• **EXERCISE PROMPT**:
Pick out each line in the records that contains the word "toolbar", and copy those lines.

■ ■ ■

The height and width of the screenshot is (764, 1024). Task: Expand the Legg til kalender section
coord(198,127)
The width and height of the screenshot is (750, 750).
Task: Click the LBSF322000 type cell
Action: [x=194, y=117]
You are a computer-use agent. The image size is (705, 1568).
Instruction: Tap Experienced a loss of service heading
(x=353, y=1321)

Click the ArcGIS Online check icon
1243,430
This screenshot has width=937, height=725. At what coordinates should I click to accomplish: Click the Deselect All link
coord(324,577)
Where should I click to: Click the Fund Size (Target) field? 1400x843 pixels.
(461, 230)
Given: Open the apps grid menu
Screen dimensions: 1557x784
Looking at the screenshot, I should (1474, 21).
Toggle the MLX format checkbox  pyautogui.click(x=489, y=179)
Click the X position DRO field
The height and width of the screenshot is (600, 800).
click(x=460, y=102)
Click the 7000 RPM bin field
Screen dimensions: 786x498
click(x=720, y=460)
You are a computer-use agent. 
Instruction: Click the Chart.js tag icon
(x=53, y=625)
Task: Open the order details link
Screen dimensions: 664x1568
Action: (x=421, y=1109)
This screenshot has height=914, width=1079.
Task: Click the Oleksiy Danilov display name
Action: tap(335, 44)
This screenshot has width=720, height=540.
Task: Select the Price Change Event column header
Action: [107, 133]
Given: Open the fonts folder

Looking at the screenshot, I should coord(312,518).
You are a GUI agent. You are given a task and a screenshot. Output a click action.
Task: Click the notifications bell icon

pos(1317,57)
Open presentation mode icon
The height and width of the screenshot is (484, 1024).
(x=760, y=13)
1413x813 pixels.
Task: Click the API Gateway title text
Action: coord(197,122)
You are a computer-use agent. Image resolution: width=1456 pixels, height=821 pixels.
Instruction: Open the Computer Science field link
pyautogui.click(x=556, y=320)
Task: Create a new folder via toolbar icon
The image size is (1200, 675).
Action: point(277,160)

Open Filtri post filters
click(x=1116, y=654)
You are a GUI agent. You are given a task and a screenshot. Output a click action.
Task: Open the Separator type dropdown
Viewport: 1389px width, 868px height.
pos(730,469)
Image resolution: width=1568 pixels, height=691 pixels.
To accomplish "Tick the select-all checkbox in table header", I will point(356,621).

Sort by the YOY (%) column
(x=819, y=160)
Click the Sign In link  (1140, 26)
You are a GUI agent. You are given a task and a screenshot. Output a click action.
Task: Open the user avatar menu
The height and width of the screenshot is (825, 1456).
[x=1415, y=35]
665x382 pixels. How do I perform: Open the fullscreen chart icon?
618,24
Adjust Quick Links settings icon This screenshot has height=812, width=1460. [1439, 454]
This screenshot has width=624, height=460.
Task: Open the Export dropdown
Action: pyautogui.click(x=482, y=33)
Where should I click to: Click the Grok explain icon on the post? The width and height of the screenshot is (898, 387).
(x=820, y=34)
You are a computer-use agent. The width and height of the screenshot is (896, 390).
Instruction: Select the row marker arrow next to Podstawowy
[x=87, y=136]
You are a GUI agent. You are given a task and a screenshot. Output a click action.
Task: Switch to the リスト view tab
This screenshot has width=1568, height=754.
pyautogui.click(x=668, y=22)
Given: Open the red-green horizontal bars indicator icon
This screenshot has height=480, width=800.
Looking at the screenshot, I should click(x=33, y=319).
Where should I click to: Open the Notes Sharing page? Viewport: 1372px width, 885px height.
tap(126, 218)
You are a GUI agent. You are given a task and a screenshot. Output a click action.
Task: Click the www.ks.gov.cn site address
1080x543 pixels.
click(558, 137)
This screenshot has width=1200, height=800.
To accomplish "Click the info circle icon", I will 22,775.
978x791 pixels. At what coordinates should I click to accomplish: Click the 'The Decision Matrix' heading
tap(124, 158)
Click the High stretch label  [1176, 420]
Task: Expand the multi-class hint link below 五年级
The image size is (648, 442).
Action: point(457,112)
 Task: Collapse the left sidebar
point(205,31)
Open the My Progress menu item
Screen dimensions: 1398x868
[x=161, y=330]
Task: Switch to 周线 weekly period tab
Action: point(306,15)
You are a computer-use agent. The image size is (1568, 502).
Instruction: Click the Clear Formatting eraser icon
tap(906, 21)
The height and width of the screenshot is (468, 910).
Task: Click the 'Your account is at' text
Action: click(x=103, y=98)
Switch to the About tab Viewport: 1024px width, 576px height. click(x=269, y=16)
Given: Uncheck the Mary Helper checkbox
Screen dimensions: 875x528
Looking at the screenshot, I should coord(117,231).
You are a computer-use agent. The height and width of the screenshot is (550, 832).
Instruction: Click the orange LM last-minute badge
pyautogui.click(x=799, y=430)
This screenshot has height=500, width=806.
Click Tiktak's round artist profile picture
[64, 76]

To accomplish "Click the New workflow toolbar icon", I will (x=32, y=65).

■ ■ ■

• **RESPONSE**:
Task: Create a new folder via toolbar icon
To accomplish "Click the New workflow toolbar icon", I will (x=32, y=65).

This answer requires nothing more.